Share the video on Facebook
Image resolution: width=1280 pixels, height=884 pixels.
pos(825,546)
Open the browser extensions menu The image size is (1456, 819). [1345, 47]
***
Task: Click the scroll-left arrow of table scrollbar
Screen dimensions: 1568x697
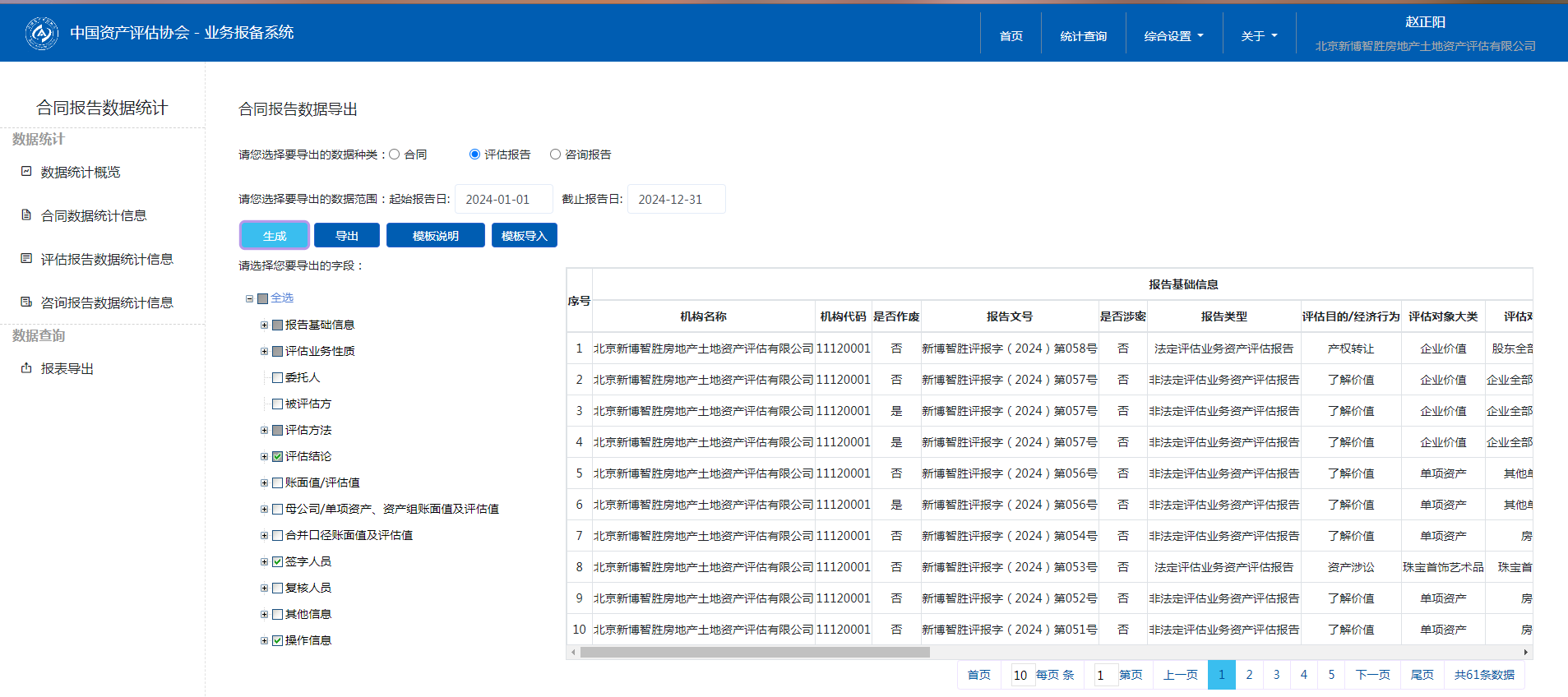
***
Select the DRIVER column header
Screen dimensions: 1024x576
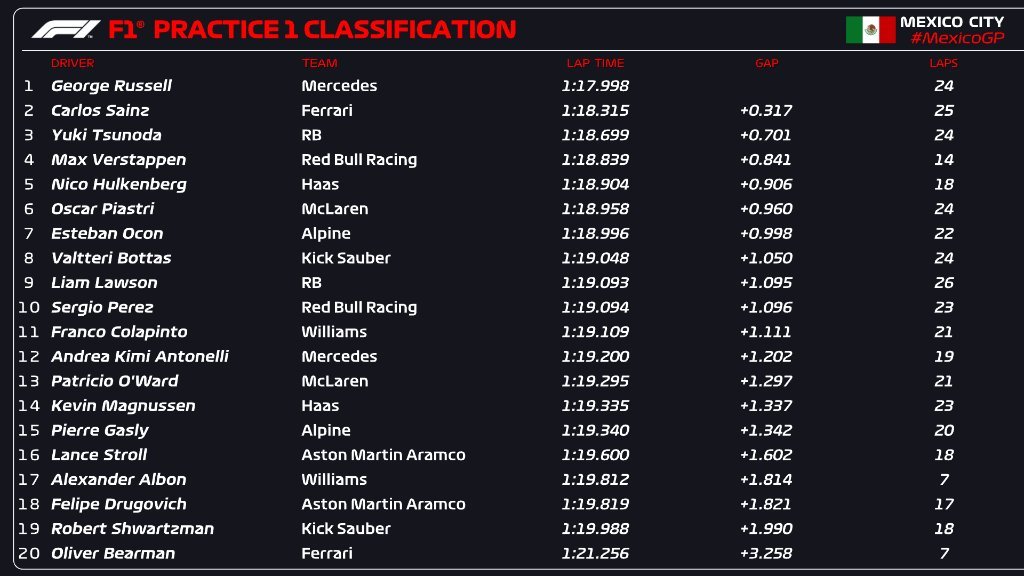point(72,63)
***
§ **Exercise details**: The stretch of entries above that starts with the line containing "Task: Click the" and goes on through the line containing "Screen dimensions: 1568x697" is to be transcribed exactly, and no other line is to be transcribed.

§ **Output for this exercise**:
Task: Click the scroll-left arrow of table scrollbar
Screen dimensions: 1568x697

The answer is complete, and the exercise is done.